Susan pressed on. “We give a little boy the chance to get his life back, and Halliday’s looks good, too. Think of the media.” Susan warmed to her argument now that she finally had one. “Halliday’s wins in court, proves itself innocent of wrongdoing, and then turns around and helps, anyway.”
“Won’t that make it look like we’re covering up? Make people wonder if we really were at fault?”
“It would have if we’d settled before going to court,” Susan said, thankful suddenly that the situation had played itself out as it had. “But not now.”
“We can certainly afford to help....” Tricia started.
“Yes!” Susan cried. She jumped up, hurrying around the desk to give the woman a hug. “I think we’re going to make a great team, Mrs. Halliday.”
“It was Tricia a few minutes ago.”
“I know.”
“I prefer Tricia.”
“Yes, ma’am.” Susan grinned. She could hardly wait to go out and find Ronnie and his mother. Could hardly wait to tell Michael.
“You’ll take care of all the legalities?” Tricia asked, as professional as ever. With one major difference. She was smiling, too.
MICHAEL BROUGHT home a bottle of sparkling apple juice.
“I’m proud of you, Sus,” he said, popping the cork in the kitchen while she dished out the Mexican take-out he’d also brought home with him.
Only Michael could make her feel so complete, so warm and satisfied, with a simple look. A tone of voice.
“I was really worried there for a bit,” she admitted to him. “Afraid I’d made a huge mistake bringing them here.”

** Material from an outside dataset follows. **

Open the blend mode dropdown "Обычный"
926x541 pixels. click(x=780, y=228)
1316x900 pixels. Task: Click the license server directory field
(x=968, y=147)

“You’ve always been able to trust your hunches.”
Until recently, she added silently.
They moved to the table, carrying champagne glasses and plastic plates brimming with rice and cheese enchiladas.
“How are things going with Miller Insulation?” she asked as they ate. This was the most accessible he’d been all week.
“Slower. than I expected.” He frowned, his fork still. “The family has sent word to everyone in the company that they’re to be cooperative, tell our people anything we want to know. But the Millers themselves don’t seem eager to sit down and talk.”